## SOURCE INFORMATION

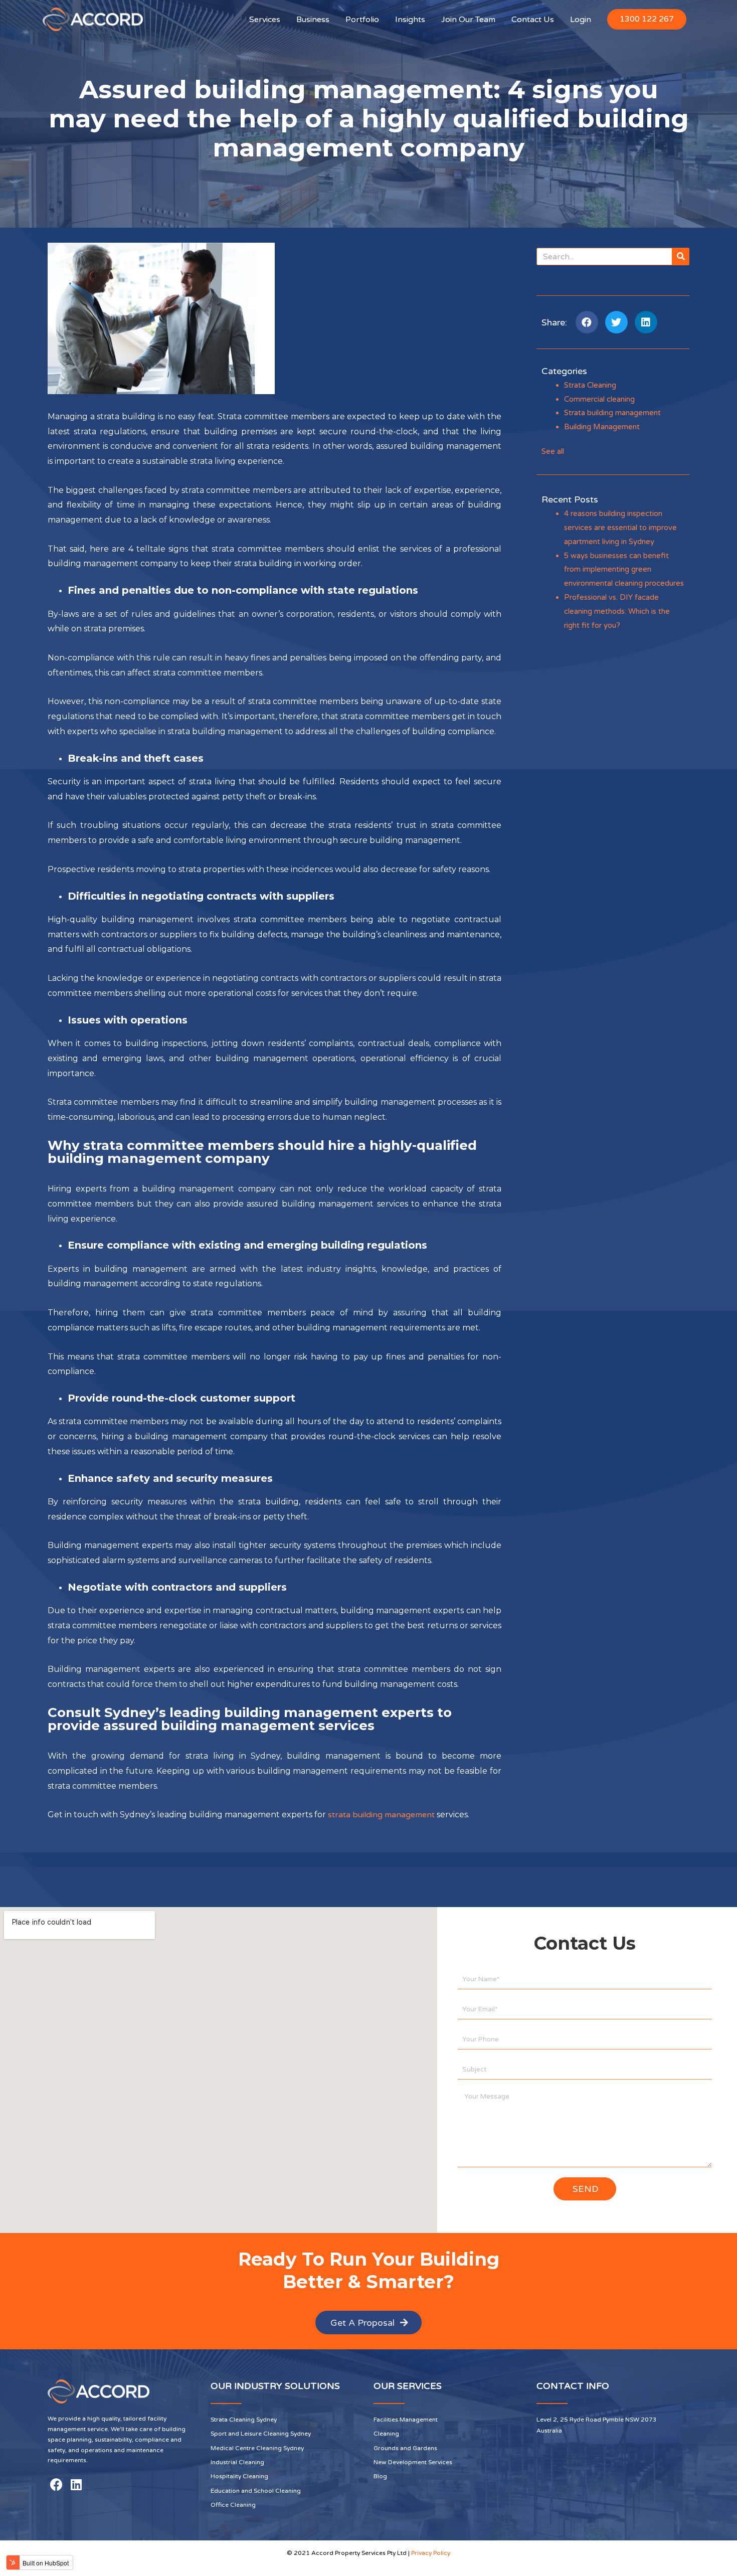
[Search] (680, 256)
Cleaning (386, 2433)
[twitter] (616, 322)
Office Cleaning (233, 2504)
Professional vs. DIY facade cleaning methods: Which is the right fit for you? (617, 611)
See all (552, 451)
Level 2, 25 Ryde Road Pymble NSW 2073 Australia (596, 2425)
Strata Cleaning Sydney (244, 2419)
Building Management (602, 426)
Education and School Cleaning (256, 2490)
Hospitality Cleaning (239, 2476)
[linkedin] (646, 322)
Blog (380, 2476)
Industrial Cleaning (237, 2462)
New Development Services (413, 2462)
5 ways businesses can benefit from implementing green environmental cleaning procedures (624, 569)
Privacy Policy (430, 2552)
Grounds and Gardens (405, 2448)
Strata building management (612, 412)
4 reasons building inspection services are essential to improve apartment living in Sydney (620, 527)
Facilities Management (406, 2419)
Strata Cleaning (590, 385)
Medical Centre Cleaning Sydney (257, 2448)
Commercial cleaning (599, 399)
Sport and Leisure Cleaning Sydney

## TASK OBJECTIVE
Return only this span, exactly: the line that contains "Cleaning (386, 2433)" and all lines after it to the end of the records.

## REPLY
Cleaning (386, 2433)
[twitter] (616, 322)
Office Cleaning (233, 2504)
Professional vs. DIY facade cleaning methods: Which is the right fit for you? (617, 611)
See all (552, 451)
Level 2, 25 Ryde Road Pymble NSW 2073 Australia (596, 2425)
Strata Cleaning Sydney (244, 2419)
Building Management (602, 426)
Education and School Cleaning (256, 2490)
Hospitality Cleaning (239, 2476)
[linkedin] (646, 322)
Blog (380, 2476)
Industrial Cleaning (237, 2462)
New Development Services (413, 2462)
5 ways businesses can benefit from implementing green environmental cleaning procedures (624, 569)
Privacy Policy (430, 2552)
Grounds and Gardens (405, 2448)
Strata building management (612, 412)
4 reasons building inspection services are essential to improve apartment living in Sydney (620, 527)
Facilities Management (406, 2419)
Strata Cleaning (590, 385)
Medical Centre Cleaning Sydney (257, 2448)
Commercial cleaning (599, 399)
Sport and Leisure Cleaning Sydney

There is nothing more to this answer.